International career
- Years: Team / Apps / (Points)
- Scotland U20
- 2013: Scotland Club XV
- Correct as of 27 June 2015

= Murray McConnell =

Scottish rugby union player (born 1992)

Murray McConnell (born 16 November 1992) is a former Scotland Club XV international and Nottingham Rugby rugby union player who plays at the scrum-half position.

==Rugby Union career==

===Amateur career===

McConnell played for West of Scotland before being noticed by Glasgow Warriors and joined the Warriors as an Elite Development Player in 2010. He was assigned to Ayr Rugby Club to aid his development. He was voted Ayr's 1st XV player of the year in season 2013–14, securing 30 points that season in scoring six tries.

===Professional career===

He played in two pre-season friendly matches for the Warriors in 2010 against Dundee HSFP and Sale Sharks.

His first competitive match for the Warriors came in an away game to Scarlets in January 2012 as a substitute.

In the 2014–15 season McConnell graduated from the EDP ranks and secured a one-year partnership professional contract with Glasgow Warriors. This again allowed him to play for Ayr Rugby Club when free from Warriors duty.

He played in a Glasgow Warriors A side against an Edinburgh Rugby A side on 22 September 2014 in a match in Stirling. He was used as a substitute in the Warriors' Pro12 matches at home against Connacht on 26 September and against Treviso on 31 October 2014.

McConnell secured his first competitive start for Glasgow Warriors on 28 February 2015 when he started at scrum-half away to Munster at Thomond Park.

On 7 May 2015 it was announced that McConnell would sign for Nottingham Rugby at the end of the 2014–15 season.

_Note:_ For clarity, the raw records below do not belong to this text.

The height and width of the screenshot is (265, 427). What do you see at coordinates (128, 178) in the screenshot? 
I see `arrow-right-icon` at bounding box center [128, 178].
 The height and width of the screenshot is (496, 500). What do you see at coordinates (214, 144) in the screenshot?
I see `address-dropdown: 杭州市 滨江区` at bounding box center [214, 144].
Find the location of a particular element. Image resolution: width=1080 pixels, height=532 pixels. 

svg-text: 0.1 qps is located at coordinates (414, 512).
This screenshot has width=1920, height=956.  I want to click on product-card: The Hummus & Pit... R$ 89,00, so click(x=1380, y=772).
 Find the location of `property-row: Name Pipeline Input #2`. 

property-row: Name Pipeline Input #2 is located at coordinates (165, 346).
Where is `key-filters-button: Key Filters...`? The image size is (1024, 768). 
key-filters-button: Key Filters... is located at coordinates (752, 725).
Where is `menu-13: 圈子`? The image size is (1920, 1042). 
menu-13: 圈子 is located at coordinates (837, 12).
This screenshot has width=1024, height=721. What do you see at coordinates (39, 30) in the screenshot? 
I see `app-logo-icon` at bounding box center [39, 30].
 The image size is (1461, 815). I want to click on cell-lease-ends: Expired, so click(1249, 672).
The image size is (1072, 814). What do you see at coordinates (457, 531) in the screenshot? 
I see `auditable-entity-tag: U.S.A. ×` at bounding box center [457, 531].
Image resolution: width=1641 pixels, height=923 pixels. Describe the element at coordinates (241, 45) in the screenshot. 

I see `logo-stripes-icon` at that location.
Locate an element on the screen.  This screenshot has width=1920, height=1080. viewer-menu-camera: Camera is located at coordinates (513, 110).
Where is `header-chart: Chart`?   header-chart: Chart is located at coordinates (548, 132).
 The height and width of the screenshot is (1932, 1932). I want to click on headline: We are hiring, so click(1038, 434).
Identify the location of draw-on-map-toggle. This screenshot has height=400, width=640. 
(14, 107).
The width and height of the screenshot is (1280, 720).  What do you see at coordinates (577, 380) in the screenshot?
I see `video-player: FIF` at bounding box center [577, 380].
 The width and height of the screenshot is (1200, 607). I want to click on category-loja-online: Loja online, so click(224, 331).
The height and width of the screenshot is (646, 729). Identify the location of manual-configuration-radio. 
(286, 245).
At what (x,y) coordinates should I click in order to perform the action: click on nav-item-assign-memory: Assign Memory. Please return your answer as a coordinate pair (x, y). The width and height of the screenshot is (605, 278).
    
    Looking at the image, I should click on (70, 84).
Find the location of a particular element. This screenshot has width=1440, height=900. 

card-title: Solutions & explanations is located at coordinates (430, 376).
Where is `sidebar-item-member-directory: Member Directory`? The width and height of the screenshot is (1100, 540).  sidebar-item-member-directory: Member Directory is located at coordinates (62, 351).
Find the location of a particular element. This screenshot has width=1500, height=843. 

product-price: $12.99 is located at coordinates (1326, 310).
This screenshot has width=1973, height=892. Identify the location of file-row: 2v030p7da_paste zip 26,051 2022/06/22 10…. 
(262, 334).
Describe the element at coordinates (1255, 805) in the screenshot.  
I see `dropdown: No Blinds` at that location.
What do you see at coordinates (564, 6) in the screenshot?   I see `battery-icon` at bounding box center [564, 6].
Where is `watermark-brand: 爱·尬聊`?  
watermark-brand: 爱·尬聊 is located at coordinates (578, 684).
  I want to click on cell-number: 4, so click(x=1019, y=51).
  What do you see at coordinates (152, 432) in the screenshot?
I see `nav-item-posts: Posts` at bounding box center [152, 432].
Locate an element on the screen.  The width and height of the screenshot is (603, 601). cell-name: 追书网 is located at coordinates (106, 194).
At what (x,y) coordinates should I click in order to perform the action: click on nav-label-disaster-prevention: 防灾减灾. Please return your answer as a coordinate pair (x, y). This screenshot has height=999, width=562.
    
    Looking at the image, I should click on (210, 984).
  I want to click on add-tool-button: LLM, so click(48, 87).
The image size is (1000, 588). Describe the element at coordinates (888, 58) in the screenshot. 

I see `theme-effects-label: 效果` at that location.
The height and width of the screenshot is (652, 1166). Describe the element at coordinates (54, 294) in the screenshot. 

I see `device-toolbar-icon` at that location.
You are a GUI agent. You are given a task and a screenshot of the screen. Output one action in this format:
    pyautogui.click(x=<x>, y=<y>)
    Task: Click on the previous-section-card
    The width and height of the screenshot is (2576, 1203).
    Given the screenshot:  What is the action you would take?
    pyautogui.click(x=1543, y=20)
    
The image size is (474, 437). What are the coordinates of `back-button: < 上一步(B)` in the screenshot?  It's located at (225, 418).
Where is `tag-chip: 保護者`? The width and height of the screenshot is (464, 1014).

===International career===

He was part of the Six Nations Under 20s Championship international squad in 2012 and captained the Scotland team against the English Counties that same year. He was capped by the Scotland Club XV side.

=== Coaching career===

McConnell is currently the head coach on Long Eaton RFC in RFU Midlands 1 East North Division.